June 7: CDCs want PMC to pay up | Street food vendors cleared from Mifflin Square | E-Z Pass scofflaws

The Philadelphia Association of Community Development Corporations (PACDC) sent a letter to the Kenney administration calling on them to push PMC Property Group to either provide the reduced-rate units they agreed to at One Water Street, or pay into the Housing Trust Fund to claim their 48-foot height bonus. As PlanPhilly reported yesterday, PMC has the option of submitting a new zoning application cobbling together other waterfront zoning bonuses like public art, ground-floor retail, or other amenities to access the 48-foot bonus another way. They could do this by-right, but it would involve starting the process over, and they would have to spend considerable time taking the project back through the Planning Commission and Civic Design Review. The time cost of delays, with the project so close to completion, appears to be the main source of leverage affordable housing advocates have.

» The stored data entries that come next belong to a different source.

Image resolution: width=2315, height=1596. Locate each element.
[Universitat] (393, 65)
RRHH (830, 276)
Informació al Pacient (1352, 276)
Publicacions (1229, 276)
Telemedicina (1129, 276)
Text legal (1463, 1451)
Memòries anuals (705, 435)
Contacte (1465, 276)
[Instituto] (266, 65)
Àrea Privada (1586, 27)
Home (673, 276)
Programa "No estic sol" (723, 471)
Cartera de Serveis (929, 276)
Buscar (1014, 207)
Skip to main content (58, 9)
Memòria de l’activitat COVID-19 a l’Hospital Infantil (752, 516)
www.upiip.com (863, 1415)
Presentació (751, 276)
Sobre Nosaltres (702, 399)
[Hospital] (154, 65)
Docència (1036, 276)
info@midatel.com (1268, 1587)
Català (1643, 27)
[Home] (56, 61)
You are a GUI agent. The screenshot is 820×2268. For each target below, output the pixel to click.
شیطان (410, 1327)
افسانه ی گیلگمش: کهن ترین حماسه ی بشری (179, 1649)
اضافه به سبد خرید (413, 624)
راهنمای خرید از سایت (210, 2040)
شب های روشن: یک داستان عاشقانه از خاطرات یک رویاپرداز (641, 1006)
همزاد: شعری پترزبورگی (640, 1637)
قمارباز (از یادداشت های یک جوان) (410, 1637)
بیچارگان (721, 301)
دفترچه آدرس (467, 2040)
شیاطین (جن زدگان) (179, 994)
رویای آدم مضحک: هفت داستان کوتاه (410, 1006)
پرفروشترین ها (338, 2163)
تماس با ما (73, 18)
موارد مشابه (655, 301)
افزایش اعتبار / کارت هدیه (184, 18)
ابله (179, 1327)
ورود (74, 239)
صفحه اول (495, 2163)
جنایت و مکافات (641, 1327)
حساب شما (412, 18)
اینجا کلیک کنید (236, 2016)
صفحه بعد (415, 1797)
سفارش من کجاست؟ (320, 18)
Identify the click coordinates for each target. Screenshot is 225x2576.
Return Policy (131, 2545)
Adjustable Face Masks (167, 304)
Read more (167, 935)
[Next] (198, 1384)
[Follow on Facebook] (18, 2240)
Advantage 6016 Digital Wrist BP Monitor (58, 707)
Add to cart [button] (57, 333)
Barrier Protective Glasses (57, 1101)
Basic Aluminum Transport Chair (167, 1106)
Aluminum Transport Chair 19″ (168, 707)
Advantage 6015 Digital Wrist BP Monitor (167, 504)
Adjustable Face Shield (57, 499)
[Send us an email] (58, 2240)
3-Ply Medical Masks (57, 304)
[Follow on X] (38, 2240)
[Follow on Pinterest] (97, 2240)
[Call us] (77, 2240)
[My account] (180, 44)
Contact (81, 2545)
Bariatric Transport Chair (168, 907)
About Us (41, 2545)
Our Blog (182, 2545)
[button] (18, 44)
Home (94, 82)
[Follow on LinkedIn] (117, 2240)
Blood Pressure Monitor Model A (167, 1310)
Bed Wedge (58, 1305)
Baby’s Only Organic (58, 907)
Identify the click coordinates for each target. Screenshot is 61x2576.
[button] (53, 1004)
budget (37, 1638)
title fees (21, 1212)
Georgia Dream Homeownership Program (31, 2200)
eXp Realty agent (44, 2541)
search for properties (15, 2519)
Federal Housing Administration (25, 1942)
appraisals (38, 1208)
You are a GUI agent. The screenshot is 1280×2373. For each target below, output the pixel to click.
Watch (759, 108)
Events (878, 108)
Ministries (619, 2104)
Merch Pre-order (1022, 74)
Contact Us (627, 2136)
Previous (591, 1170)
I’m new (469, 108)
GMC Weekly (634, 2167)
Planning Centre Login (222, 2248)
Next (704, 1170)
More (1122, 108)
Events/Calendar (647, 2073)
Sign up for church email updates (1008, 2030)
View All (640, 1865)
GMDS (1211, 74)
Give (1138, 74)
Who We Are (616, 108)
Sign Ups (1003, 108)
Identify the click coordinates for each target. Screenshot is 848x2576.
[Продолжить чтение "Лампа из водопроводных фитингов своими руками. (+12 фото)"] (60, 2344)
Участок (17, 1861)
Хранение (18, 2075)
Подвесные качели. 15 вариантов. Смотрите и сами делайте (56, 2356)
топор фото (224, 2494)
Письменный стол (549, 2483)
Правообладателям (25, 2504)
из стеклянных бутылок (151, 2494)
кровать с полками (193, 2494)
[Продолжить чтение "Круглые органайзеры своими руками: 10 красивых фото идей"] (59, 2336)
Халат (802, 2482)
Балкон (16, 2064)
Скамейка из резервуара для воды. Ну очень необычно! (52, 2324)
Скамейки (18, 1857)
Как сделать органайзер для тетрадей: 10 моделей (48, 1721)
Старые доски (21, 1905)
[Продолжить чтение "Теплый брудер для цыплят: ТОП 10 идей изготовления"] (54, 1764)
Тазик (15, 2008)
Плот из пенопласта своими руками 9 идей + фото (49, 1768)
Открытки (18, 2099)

Jake Blumgart investigates why all the Southeast Asian street food vendors were cleared out of Mifflin Square this fall. The area became known as a street food hub over the last 15 years, but after some violent incidents in the neighborhood, police established a regular presence in the park, and cracked down on the illicit vending activity, which they saw as contributing to an atmosphere of lawlessness. Some neighbors and local organizations are trying to bring the vendors back under a more official regime, but it’s not clear whether the extremely low-margin businesses could exist if they had to formalize their operations. 

E-Z Pass fare evaders are costing the Pennsylvania Turnpike Commission about $42 million a year, Dana DiFilippo reports. “Pennsylvania’s law has few teeth to clamp down on evaders — but soon might gain strength. State Rep. Kate Harmon, R-Montgomery, introduced a bill in January that would allow transportation officials to suspend the registration of habitual offenders with six or more unpaid toll violations on the turnpike, or fines that top $500 within three years.”

A soda tax vote is likely coming this week and City Council’s phones are ringing off the hook as the ad war morphs into a high-octane political ground game, reports Katie Colaneri. 

Conor Sen makes the case that housing construction is about to eat the American economy over the next several years. “At a current total employment level of 143.9 million people, this means we need an additional 550,000-to-600,000 construction workers. This is a problem because we’re already near record lows for construction unemployment.”

“I’ve long had this fantasy of an assembling a caravan of about 1,000 Philly cars/drivers and then going to park them (legally) in some suburban neighborhood somewhere,” writes Duncan Black, describing the most boring fantasy ever.